The increase in hate crime response coordination efforts comes just a few months after the killing of a black student from Bowie State University on the College Park campus, allegedly by a white student who has been charged with murder and a hate crime, but other examples of alleged hate crimes and hate bias incidents on campus include a Confederate flag being etched into a bathroom stall in one student dormitory and a swastika being drawn on a balcony railing in the plant sciences building.

The Diamondback didn’t report the new coordinator’s salary or how much money the university would spend on the effort to respond to this adolescent hate bias on campus.
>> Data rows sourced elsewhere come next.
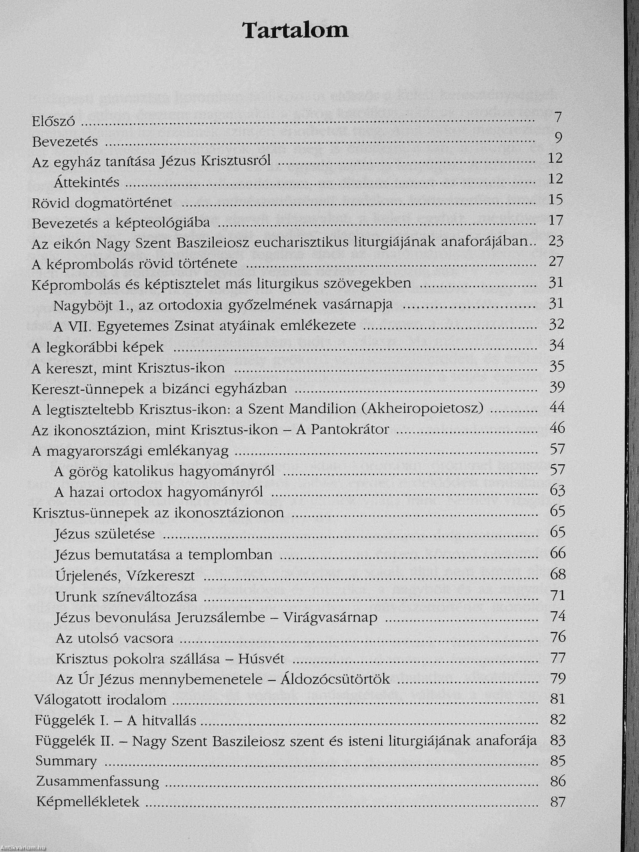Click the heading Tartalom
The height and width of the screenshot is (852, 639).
296,31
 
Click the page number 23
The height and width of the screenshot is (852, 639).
556,242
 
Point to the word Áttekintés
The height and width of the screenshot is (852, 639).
87,182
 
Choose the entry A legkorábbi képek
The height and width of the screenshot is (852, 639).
98,347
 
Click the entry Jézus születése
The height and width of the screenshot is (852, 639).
105,534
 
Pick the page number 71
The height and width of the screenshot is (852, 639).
557,596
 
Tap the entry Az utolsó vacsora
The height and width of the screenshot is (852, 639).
114,638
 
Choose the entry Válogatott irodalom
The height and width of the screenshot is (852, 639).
100,700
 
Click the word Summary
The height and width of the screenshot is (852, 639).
66,762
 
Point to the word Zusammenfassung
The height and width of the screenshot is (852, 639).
98,782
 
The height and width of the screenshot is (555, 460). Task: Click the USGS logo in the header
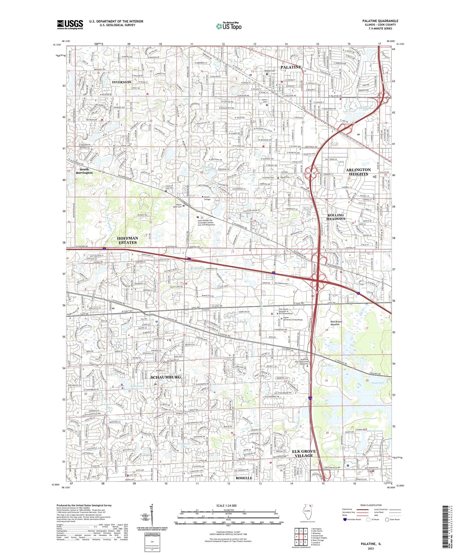(70, 24)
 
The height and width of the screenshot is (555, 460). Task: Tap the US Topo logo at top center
(228, 26)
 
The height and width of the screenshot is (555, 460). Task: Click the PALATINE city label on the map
(291, 67)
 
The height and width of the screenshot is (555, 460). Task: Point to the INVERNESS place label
(121, 82)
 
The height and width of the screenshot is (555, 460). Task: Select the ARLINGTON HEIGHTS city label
(358, 172)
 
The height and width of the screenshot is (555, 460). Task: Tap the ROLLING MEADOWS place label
(336, 217)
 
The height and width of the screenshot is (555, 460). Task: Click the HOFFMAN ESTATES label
(127, 240)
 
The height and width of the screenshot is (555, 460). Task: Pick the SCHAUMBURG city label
(166, 377)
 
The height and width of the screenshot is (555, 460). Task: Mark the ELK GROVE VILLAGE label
(304, 453)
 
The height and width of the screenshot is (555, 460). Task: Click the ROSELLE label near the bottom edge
(244, 478)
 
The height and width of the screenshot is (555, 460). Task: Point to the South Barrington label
(84, 171)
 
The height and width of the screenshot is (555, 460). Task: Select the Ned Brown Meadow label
(336, 323)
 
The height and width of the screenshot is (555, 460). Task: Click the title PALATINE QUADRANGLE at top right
(380, 21)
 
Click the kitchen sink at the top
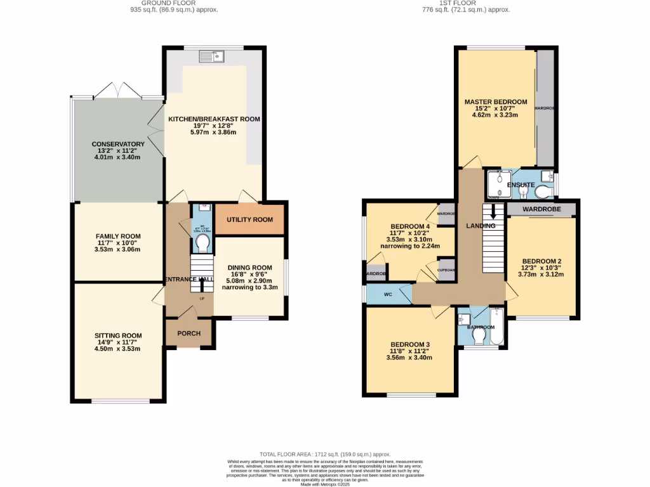tap(212, 57)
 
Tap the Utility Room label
tap(250, 219)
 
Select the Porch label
tap(189, 334)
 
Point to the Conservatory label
tap(118, 145)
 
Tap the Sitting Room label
tap(118, 335)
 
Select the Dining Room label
tap(249, 268)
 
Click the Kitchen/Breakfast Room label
tap(213, 119)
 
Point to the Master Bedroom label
tap(495, 102)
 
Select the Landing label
tap(481, 226)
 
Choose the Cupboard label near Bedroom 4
tap(446, 269)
One official, however, was quoted as saying he believes other universities may consider the program as a model for how to respond to hate bias incidents on college campuses.
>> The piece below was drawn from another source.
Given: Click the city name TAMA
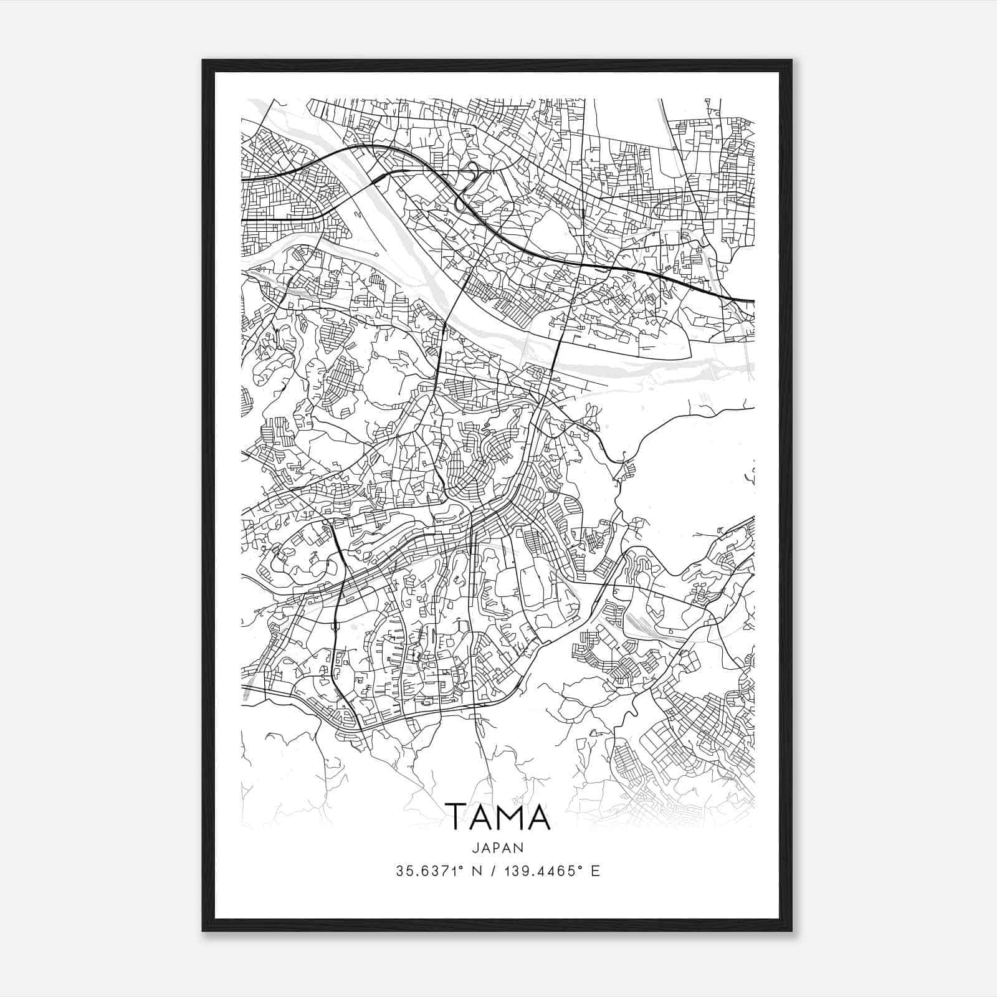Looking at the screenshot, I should (x=499, y=817).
The announcement comes on the same day the US Supreme Court let stand a Maryland law banning military-style assault weapons and high-capacity magazines. Without comment, the Court denied an appeal filed by the National Rifle Association and other appellants to review a ruling by the US Court of Appeals for the Fourth Circuit that found the ban didn’t implicate the Second Amendment right to keep and bear arms.
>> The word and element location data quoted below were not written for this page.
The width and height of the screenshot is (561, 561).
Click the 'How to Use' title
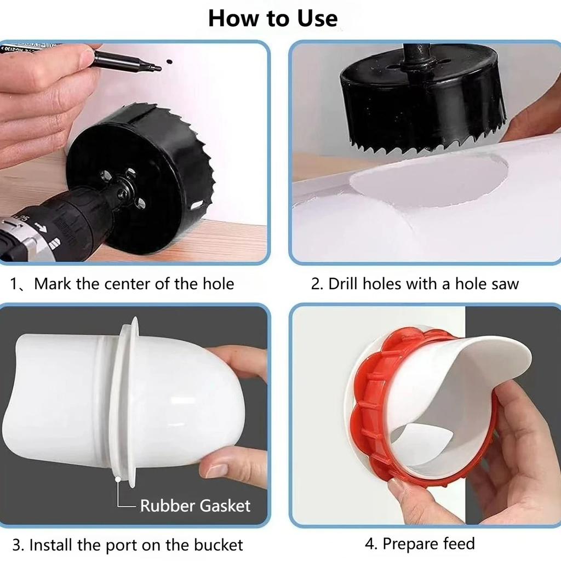(273, 18)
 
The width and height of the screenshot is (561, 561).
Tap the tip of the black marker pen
(160, 68)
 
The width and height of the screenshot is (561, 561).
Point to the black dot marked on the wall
(170, 61)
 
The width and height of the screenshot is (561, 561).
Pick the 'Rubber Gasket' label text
(195, 506)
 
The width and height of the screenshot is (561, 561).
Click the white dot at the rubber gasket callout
(117, 478)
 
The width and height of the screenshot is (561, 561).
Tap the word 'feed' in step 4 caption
(459, 543)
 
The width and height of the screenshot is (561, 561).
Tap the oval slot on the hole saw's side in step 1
(197, 205)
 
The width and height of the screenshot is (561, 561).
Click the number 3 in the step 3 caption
(16, 545)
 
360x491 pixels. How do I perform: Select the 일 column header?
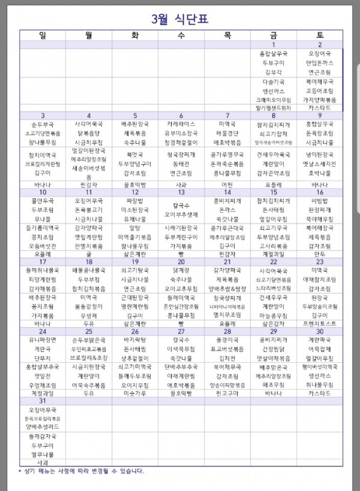[43, 35]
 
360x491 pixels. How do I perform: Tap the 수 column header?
[181, 35]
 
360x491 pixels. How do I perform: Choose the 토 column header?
[320, 35]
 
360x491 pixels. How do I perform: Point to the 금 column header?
[274, 35]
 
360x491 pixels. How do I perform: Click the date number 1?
[274, 44]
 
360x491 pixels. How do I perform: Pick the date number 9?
[320, 116]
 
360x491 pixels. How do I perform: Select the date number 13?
[181, 192]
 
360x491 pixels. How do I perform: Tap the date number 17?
[43, 262]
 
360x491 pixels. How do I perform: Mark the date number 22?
[274, 262]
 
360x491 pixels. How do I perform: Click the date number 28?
[227, 332]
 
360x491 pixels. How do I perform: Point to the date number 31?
[43, 401]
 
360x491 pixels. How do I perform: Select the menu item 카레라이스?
[181, 124]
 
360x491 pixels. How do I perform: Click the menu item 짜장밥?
[135, 200]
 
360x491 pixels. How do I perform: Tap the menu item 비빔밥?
[320, 200]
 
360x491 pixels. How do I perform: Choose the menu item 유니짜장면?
[43, 340]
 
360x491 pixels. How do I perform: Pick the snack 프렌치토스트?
[320, 323]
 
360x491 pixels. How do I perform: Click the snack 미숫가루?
[135, 393]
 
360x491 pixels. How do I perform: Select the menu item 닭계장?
[181, 270]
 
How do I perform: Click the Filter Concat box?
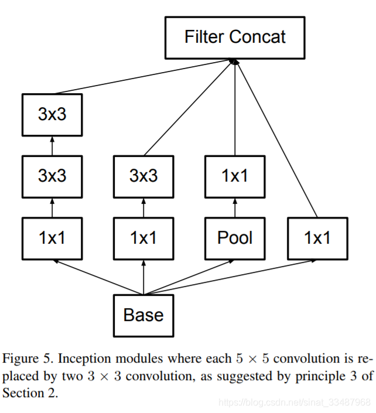(x=235, y=37)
The law was written in Maryland after a mass shooting at Sandy Hook Elementary School in Newtown, Connecticut, which left 27 people dead, including some kindergartners. Sitting en banc, the Fourth Circuit ruled 10-4 that the law was constitutional.

Research continues to come in on the effect bullying has on students’ tendency to be the perpetrator of school shootings or to carry a weapon in school.

Voxitatis reported three years ago, based on a report entitled “Bullying, romantic rejection, and conflicts with teachers: The crucial role of social dynamics in the development of school shootings—a systematic review,” that most kids who carry weapons in school had experienced rejection or been victimized by bullies.

According to a meta-analysis that considered 37 studies and a total of 126 attacks in 13 countries including the US, Canada, Germany, Finland, Brazil, Argentina, Australia, and Sweden, “88 percent of the perpetrators had experienced problems and conflicts in their social lives” and “85 percent had been marginalized.” About 54 percent of the shooters had experienced some form of rejection by their peers, including about one-third who were rejected in a romantic context. In some cases, the romantic rejection was the only social risk factor.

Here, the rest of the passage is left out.